Etienne de Callataÿ souligne également que cette hausse des prix de l’énergie permet aujourd’hui d’accélérer une transition qui peinait à se mettre en place. « Nous aurions du mettre en place depuis vingt ans une politique de hausse progressive du coût des énergies fossiles, ce qui nous aurait permis d’éviter d’avoir à nous approvisionner vers des pays aussi bienveillants que la Russie ou l’Arabie Saoudite ».
Rester positifs
Les menaces actuelles sont réelles, mais l’économie devrait montrer une bonne résilience avec une inflation qui devrait persister. « L’inflation n’a pas que des aspects négatifs, car elle permet par exemple de soulager l’endettement public et de réallouer les ressources économiques vers les sociétés ou les secteurs générant le plus de valeur ajoutée aux yeux des clients. Elle permet également de mieux partager les gains de productivité, qui ont été fortement accaparés par les entreprises et les actionnaires durant la période de basse inflation. La hausse des salaires n’est pas une mauvaise chose pour les économies ».
De même, il pointe qu’au niveau environnemental, le plus dommageable serait aujourd’hui de ne rien faire face à l’urgence climatique. « Ce qui doit inquiéter les investisseurs, ce sont les éléments que nous ne connaissons pas. Parce que ce que nous connaissons, nous sommes en mesure de pouvoir en anticiper les effets négatifs. La valeur actuelle d’une entreprise dépend de la position qu’elle occupera dans 10 ans. Et une entreprise qui choisit de ne pas adapter son modèle de fonctionnement face à ce problème court le risque d’être pénalisée lourdement durant les prochaines années ».

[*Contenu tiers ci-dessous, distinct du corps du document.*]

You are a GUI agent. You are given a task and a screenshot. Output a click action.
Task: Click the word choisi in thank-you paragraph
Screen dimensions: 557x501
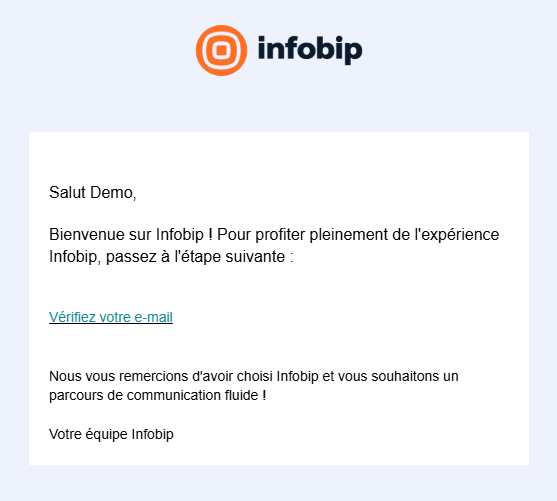254,376
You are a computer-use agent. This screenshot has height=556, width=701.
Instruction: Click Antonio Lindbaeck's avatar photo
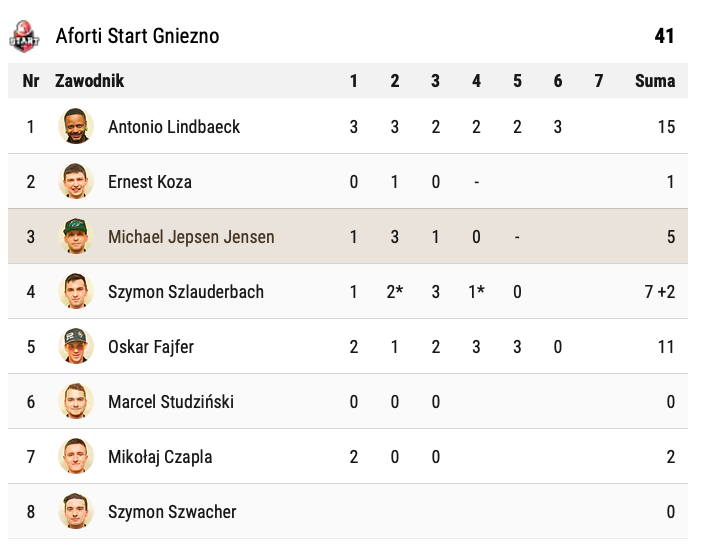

S’il souligne que les banquiers centraux ont fait également un mauvais travail pour anticiper le retour de la hausse des prix, il souligne qu’une « inflation comprise entre 2 et 6% constitue généralement un environnement favorable aux placements financiers ». Il pointe que les entreprises ont la possibilité d’adapter leur prix à l’évolution économique. « Les bénéfices des sociétés cotées, plus puissantes d’un point de vue économique, pourraient même être dopés dans ce contexte ».